There is an idea (among feminists especially) that if a woman dressed in a traditionally feminine manner (wearing make-up, or dresses, or high heels) that she was submitting to men wanted women to look like, or that she was dressing for male pleasure. For quite awhile I was under the same impression and wore only dark colors and solids because I thought that being feminine meant I was weak or submitting to the patriarchy, but I came to realize that the preference of masculinity over femininity is a product of our patriarchal society, that wearing make-up can be just as empowering as not, that dressing for yourself (in any style) can be the most liberating action.

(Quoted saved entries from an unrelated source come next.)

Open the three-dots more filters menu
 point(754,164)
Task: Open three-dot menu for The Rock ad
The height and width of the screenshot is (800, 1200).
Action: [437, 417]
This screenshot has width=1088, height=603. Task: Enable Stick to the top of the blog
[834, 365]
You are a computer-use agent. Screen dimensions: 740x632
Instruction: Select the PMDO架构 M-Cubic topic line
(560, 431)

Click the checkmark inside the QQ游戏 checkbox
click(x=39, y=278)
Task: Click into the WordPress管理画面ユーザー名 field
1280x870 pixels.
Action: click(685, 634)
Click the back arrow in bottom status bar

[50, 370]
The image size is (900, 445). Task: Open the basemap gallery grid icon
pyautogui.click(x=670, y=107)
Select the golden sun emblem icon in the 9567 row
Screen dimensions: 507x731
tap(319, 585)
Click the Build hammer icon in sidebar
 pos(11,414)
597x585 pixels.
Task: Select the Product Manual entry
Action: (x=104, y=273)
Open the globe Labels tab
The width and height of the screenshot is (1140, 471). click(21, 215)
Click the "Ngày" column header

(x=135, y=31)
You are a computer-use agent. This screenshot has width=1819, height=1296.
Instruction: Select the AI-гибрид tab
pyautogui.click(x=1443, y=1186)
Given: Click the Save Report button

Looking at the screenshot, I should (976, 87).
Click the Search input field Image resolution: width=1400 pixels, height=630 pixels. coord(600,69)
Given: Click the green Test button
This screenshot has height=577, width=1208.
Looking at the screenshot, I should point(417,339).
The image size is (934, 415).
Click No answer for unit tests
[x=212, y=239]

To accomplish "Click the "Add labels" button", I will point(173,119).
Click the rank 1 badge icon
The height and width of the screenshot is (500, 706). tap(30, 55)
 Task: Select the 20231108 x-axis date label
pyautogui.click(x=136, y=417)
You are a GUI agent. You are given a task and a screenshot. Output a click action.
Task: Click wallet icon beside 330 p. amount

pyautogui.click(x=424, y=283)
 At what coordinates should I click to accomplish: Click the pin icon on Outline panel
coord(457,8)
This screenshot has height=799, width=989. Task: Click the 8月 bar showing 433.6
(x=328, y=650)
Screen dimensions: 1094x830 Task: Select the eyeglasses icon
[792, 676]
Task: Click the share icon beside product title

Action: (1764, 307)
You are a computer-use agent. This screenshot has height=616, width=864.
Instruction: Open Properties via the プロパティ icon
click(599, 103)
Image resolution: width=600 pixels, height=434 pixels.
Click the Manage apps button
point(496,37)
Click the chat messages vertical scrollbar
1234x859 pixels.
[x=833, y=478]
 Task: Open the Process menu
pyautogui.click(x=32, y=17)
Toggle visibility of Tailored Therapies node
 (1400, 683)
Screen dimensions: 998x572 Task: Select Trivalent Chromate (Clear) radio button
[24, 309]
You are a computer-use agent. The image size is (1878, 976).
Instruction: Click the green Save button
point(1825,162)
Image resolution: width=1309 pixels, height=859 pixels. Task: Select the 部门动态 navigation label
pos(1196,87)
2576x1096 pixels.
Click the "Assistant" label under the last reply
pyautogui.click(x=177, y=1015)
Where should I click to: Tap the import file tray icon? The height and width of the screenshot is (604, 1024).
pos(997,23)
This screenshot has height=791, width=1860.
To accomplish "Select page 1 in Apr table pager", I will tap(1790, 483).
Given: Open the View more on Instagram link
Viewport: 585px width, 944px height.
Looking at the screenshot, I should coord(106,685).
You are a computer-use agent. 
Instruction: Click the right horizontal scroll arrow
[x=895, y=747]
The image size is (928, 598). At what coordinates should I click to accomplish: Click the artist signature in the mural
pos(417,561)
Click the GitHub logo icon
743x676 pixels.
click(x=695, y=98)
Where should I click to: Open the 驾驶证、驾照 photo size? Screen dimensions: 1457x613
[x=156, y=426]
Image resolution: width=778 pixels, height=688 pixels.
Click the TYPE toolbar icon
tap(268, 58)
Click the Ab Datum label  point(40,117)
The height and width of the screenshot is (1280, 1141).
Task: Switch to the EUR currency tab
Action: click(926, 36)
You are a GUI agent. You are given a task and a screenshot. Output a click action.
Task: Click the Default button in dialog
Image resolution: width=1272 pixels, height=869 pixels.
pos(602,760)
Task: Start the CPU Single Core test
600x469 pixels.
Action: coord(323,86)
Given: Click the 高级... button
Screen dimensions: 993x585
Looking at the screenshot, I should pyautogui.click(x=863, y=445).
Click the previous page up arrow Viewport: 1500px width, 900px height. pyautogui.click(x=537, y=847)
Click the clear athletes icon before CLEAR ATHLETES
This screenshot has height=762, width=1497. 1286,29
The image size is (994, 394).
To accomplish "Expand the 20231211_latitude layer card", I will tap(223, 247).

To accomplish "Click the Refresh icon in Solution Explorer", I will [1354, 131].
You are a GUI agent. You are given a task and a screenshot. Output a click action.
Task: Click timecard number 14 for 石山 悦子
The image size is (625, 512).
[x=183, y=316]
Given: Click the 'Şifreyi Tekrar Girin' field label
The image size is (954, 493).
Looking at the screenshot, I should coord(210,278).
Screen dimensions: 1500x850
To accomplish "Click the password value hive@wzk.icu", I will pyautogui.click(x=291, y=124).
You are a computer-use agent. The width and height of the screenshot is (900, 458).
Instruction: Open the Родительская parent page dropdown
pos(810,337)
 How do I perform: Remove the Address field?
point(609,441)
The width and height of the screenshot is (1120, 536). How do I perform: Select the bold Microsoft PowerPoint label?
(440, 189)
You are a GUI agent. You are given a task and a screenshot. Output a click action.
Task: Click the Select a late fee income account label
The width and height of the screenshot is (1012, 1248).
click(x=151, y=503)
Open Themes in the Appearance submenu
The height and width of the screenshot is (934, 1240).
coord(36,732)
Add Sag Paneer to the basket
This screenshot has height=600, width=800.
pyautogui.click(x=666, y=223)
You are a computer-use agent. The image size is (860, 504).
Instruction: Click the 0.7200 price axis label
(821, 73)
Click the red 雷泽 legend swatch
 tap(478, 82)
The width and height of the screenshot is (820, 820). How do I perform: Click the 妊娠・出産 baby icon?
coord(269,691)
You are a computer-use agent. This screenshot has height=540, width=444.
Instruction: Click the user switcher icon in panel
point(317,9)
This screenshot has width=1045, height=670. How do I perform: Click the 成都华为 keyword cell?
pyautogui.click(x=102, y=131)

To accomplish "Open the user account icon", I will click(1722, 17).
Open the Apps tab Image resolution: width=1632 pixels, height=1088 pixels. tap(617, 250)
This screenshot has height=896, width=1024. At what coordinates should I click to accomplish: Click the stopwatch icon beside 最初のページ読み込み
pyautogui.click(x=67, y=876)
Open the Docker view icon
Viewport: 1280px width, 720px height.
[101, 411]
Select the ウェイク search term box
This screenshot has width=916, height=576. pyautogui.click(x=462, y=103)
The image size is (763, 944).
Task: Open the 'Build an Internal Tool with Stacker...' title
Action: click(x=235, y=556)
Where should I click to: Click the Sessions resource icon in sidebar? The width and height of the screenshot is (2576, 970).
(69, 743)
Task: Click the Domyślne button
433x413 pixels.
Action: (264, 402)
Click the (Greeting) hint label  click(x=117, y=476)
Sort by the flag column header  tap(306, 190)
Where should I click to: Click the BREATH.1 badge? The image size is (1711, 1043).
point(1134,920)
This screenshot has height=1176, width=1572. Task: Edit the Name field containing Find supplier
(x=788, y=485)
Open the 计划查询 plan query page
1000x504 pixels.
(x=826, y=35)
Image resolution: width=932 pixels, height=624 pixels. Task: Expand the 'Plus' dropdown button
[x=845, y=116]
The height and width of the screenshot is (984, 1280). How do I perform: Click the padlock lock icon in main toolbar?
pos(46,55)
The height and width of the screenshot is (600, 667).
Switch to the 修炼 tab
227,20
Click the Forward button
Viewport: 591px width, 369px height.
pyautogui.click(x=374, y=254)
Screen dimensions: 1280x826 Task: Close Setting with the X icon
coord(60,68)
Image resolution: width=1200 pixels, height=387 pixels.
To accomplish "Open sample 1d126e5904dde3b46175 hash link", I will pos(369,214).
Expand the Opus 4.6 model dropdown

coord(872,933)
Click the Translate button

This is why I choose to express my femininity so outwardly; and why I choose to push the feminine aesthetic beyond the norm. In this society women are taught to be as small as possible: to be delicate and submissive and demure. But I take up space with my femininity, I wear all neon pink, I wear three different florals at once, I match my blush with my earrings with my nail polish – I express femininity unapologetically. Part of this subversion of the traditionally feminine is that I also want to present myself as queer, so I have short hair and this combination identifies me as part of the “soft femme” sub-style, which goes against the thinking that all queer women are butch. Add on the fact that I’m fat (and according to the fashion industry, should be wearing a potato sack) and I would say I express myself as not traditionally feminine, but certainly identifying myself as a woman, as femme, and as feminine.